Saturday, 5 April 2014

It's an honour to be called a "bleeding heart".

About a month or so ago, I read a recent article in "Eureka Street" by Andrew Hamilton.  He wrote about the term "bleeding heart".  He drew a connection between this phrase and the pictures of the Sacred Heart used in some popular Roman Catholic religious art. In this picture, we see an image of Jesus pointing to his heart, which is visible outside his clothing.  The heart is surrounded by a crown of thorns, causing a drop of blood to drip from the heart.  Flames rise from the top of the heart. 
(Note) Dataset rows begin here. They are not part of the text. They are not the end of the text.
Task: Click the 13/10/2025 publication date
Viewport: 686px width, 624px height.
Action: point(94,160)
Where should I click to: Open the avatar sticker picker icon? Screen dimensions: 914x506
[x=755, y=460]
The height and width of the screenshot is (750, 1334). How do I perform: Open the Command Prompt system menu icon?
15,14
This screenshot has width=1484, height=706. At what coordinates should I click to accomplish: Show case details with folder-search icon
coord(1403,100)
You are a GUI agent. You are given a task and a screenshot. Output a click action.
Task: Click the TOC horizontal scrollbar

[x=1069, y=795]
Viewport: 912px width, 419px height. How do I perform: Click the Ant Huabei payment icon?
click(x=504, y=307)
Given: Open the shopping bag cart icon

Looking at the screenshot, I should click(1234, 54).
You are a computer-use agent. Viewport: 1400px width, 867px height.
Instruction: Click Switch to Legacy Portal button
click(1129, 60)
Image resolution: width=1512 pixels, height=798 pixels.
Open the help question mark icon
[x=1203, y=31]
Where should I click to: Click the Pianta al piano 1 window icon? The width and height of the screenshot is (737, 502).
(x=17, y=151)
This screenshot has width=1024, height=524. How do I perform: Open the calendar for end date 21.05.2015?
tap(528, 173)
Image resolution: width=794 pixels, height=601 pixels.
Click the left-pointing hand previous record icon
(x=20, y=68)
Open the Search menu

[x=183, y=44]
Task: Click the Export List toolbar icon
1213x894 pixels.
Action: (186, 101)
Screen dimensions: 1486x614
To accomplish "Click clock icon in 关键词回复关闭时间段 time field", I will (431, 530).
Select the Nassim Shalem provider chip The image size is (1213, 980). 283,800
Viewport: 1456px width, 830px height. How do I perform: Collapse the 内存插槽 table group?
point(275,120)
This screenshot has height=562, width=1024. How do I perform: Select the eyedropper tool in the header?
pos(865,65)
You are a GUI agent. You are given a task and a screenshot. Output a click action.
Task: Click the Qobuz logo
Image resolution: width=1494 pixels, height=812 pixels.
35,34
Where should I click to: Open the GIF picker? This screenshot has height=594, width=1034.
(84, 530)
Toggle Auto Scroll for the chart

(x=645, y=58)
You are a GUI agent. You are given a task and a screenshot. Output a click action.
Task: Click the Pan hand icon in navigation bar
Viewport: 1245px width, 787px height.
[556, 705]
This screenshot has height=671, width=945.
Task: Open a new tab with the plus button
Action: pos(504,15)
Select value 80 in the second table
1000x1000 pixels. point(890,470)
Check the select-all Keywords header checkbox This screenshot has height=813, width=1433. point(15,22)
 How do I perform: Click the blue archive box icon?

The picture is a popular image in Catholic devotional life.  Growing up in a community (Bayonne, New Jersey) where the majority of people were Catholics, I've seen this picture in many Catholic homes, both in homes where the people were conventionally devout and in homes where the level of practice was more minimal.
Hamilton compared the use of the phrase "bleeding heart" to this picture of the Sacred Heart.  I must say that whenever I've heard the phrase "bleeding heart", I've also instinctively thought of this picture, and I'm not even Catholic.
Hamilton says that the term "bleeding heart" is normally used by people who "dismiss ethical arguments" when considering social and political issues, such as our response to the plight of asylum seekers.  (In my own observation, those who use the phrase "bleeding heart" frequently tend to be people who combine a populist political conservatism with a non-religious - and sometimes a stridently anti-religious - world view.  Conservative religious people - whether Christian or otherwise - are less likely to use the phrase "bleeding heart" as an insult.)  People who use the phrase "bleeding heart" use it to describe those whom they believe are "guided by emotion, not by reason" (Hamilton's phrase) in expressing compassion to those they feel are "undeserving" of the compassion.
In all of this, the comparison with Jesus, particularly during Lent, is striking.  Showing compassion to the "undeserving" is exactly the sort of thing Jesus did, both throughout his life and in his Passion.   For a Christian, to be called a "bleeding heart" means that (if you use the language of some of my evangelical friends) you've successfully asked yourself the WWJD question ("What would Jesus do?") in terms of the issue at hand.  In the language of classical ecumenical Christian spirituality, you're participating (at least partially) in what Thomas a' Kempis called "The Imitation of Christ"
Two final points:
1.  I believe that that any society in which such phrases as "bleeding-heart" or "do-gooder" are used as insults is a society in grave ethical and moral trouble.  When people are mocked for being "too compassionate" as if it's a character flaw, a crime, or a sin, the community is on its way to becoming one in which the only law is the law of the jungle.
2.  If someone calls you a "bleeding heart", thank them.  (Particularly if you're a Christian, they've paid you the great honour of comparing you to Jesus.)  Thanking them may help them think about the implications of what they've said.  At the very least, it will freak them out.